I know that there are people all over the world who may have the wrong idea about the weather here in the Denver Metro area, especially in the winter. Yes, Denver is one mile above sea level. But we are not up in the mountains. Our streets and neighborhoods may vary in elevation, but we don't have that snowy mountain weather that you might think we do. We don't have two feet of snow on our cozy cabin-style homes all winter long, thank goodness. In fact, we often joke that we keep our snow in the mountains where it belongs. The climate here is is considered semi-arid, AKA almost desert. Yes we get snow and cold weather here in the Metro area, but it usually gets warm in between storms. In fact, we have been having temperatures of nearly 60 degrees lately, about 15 C for comparison. We usually have a few bouts with subzero temperatures, but only a few times, and only for a few days. We had a long bout of cold just recently, though, that lasted for several days.
This has been an unusual winter all over the place, to say the least. There have been snow and ice storms in places that seldom get anything worse than cold rain. And other areas, like ours, have had more days of icy-cold weather than normal. And we have had a goodish amount of snow and ice. I have been thinking lately that folks who don't have weather changes like we do might find it difficult to really understand what it is like when these frigid, or sometimes polar vortex, conditions begin. Of course, some things are pretty obvious. Travel, for instance. And I mean every kind of travel. Airplanes and runways get coated with ice, making flying dangerous to impossible. The ice and snow make walking and driving treacherous. Even public transportation buses have problems holding the road. You've seen videos of vehicles sliding around. And icy sidewalks are no fun. But here's some things that you might not have thought about.

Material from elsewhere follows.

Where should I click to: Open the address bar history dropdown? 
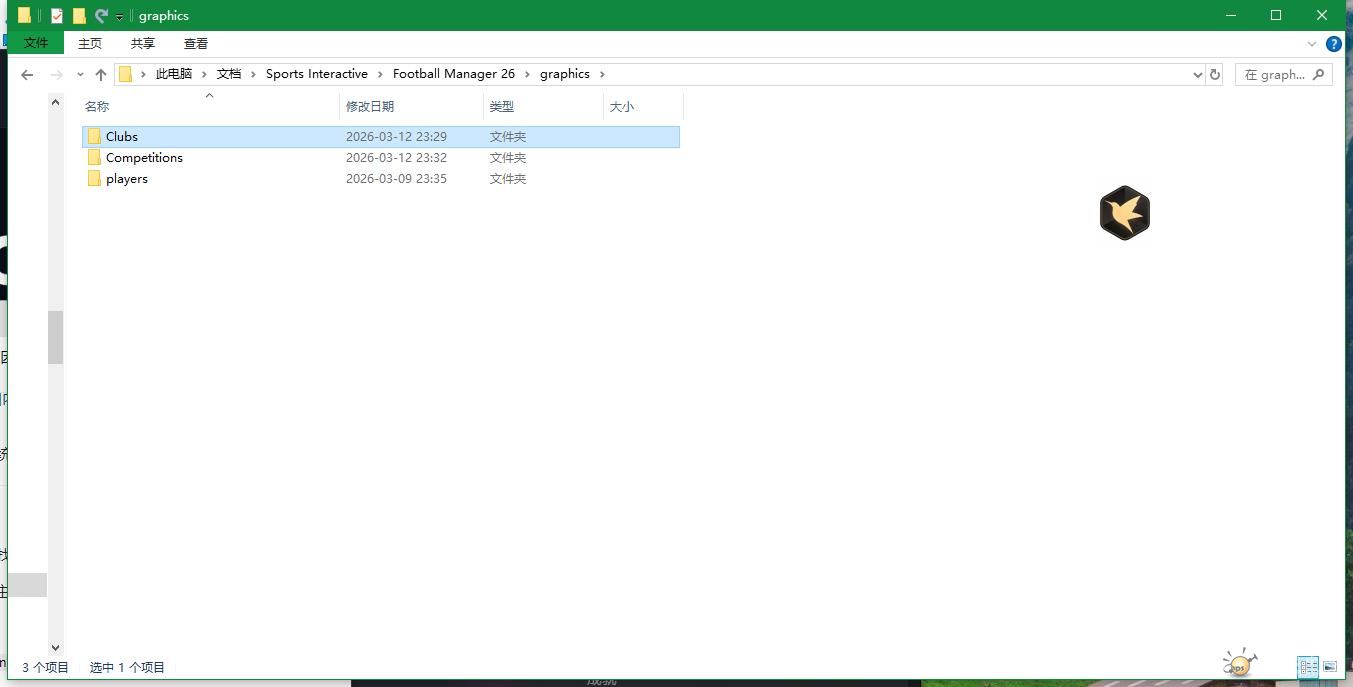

Heaters. You get ready to get into your warm, cozy bed, and turn down the heat to 60 degrees. When the heat comes on automatically in the night, you notice that it runs for more than an hour at a time. You think again about how stinking cold it is, and wish it would warm up about ten or fifteen degrees. It'll still be cold, but you won't be as paranoid about the horrifically high power bill you will be getting next month.

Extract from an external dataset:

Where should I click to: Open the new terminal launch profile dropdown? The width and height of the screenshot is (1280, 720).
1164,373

Water and plumbing. One of the unpleasant worries about this cold weather is pipes bursting. People are advised to keep a trickle of water running all night, and to have any cupboards surrounding drainpipes left open so that the heat from the furnace can keep them from freezing. On the other hand, when you turn on the faucet to get a drink of water, it's so cold you don't need any ice cubes. In fact, the water coming out of the pipes is so cold that if you turn your washing machine on the warm setting, the water is still cold enough to drink. When you pull the clothes out to put them in the dryer, they feel like ropy ice cubes. But the moist warm air from the dryer is heavenly!

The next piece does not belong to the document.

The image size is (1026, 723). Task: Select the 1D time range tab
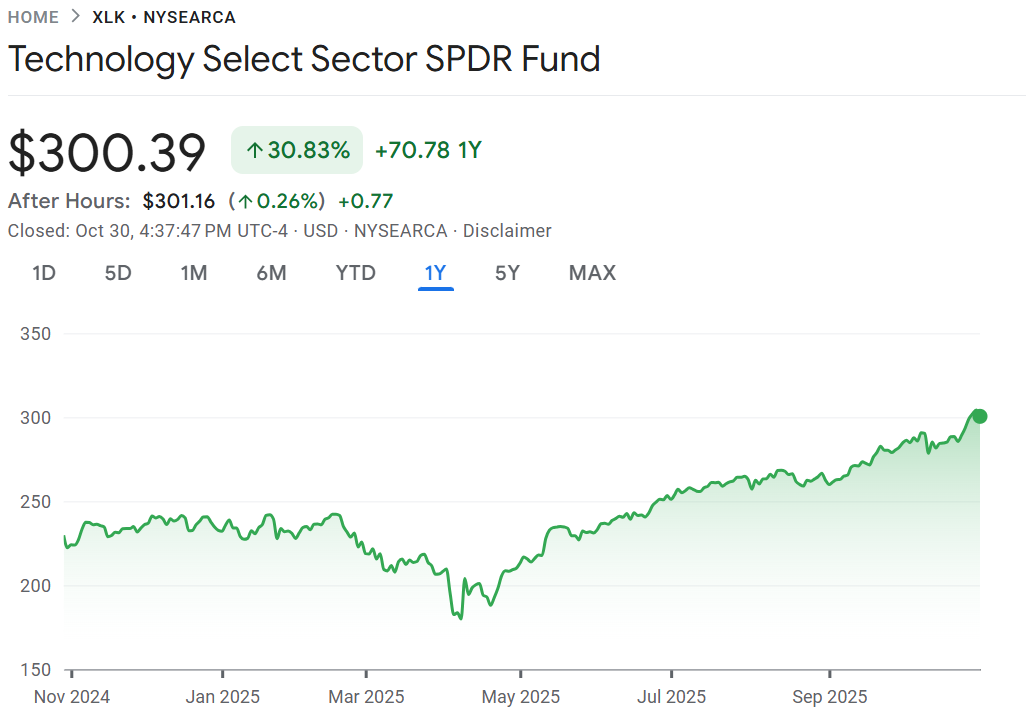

Your frail body. You know it's colder than you think when you go outside and catch a blast of subzero wind to the face. Your eyes start to water, and your nose boogies alternate between freezing and running down your face. Your skin gets freeze-dried just a little bit. You decide that one pair of gloves is simply not enough. The cold hurts. But coming home is so wonderful!
Food. When it's super-cold, you think differently about what you are going to get from the supermarket. No worries, obviously, about getting things that need to be kept cold, or things that are frozen. By the time you get them home, they'll be colder than they were in the refrigerated cases in your store. But there are things you decide you shouldn't buy. Lettuce or salad mix, for example. By the time you get it into your car and then into your home, the lettuce will probably be frozen. I don't know about you, but frozen lettuce just doesn't thrill me at all. And if you should be traveling to and from the store on foot, forget produce entirely. Those apples and onions will not be the same when you get home.
Just so you know, I love living here. I thrive on the change of seasons. And like I said, we have really mild weather in between storms. And when spring comes around, the trees will be wearing their gauzy green dresses before they cover themselves with glorious blossoms. Crocuses and tulips will poke bravely through the last of the snow and give their brilliant colors to the world. Summer will bring numerous shades of green on lawns and shrubs and trees, and sunflowers will turn their faces toward the sunshine. Fruits and nuts will start to grow on the trees around our apartment, ready to feed the birds and squirrels. Then the cycle will end, and begin all over again. But for now, I'll enjoy the beauty of winter, even if it is sometimes pretty darn cold.